• **Data extracted from a collection**
-- -- --
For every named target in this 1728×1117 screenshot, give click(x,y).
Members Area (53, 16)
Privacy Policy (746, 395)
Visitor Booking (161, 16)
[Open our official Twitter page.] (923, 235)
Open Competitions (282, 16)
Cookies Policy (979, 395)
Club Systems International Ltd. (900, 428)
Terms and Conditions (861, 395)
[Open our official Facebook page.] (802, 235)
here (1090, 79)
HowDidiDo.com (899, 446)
-- -- --
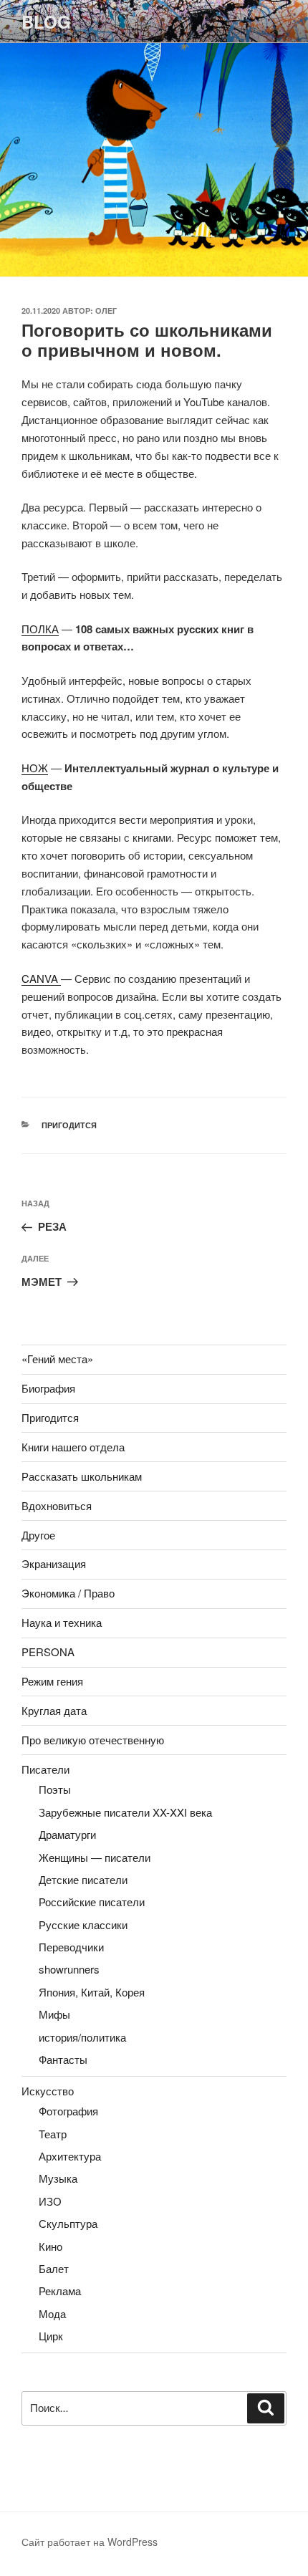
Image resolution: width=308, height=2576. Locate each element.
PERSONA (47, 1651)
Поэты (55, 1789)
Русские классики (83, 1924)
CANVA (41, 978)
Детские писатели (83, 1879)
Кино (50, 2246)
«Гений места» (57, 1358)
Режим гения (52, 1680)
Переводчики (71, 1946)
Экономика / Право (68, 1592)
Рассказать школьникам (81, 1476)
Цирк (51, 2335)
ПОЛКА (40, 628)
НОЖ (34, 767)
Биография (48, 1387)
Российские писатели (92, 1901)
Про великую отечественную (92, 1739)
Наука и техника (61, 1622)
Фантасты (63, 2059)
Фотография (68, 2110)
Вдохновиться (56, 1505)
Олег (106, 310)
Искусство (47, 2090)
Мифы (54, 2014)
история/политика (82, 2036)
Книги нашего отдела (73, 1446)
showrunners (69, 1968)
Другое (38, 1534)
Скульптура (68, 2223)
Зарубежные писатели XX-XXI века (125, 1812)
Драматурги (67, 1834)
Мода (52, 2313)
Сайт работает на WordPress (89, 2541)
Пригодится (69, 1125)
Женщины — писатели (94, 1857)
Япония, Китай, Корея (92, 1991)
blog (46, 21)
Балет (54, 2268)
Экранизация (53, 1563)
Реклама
-- -- --
• **Work request**
Your answer must consist solely of the lines above between the line holding "For every named" and the line holding "HowDidiDo.com (899, 446)", inclusive, copied exactly.

• **Response to the task**
For every named target in this 1728×1117 screenshot, give click(x,y).
Members Area (53, 16)
Privacy Policy (746, 395)
Visitor Booking (161, 16)
[Open our official Twitter page.] (923, 235)
Open Competitions (282, 16)
Cookies Policy (979, 395)
Club Systems International Ltd. (900, 428)
Terms and Conditions (861, 395)
[Open our official Facebook page.] (802, 235)
here (1090, 79)
HowDidiDo.com (899, 446)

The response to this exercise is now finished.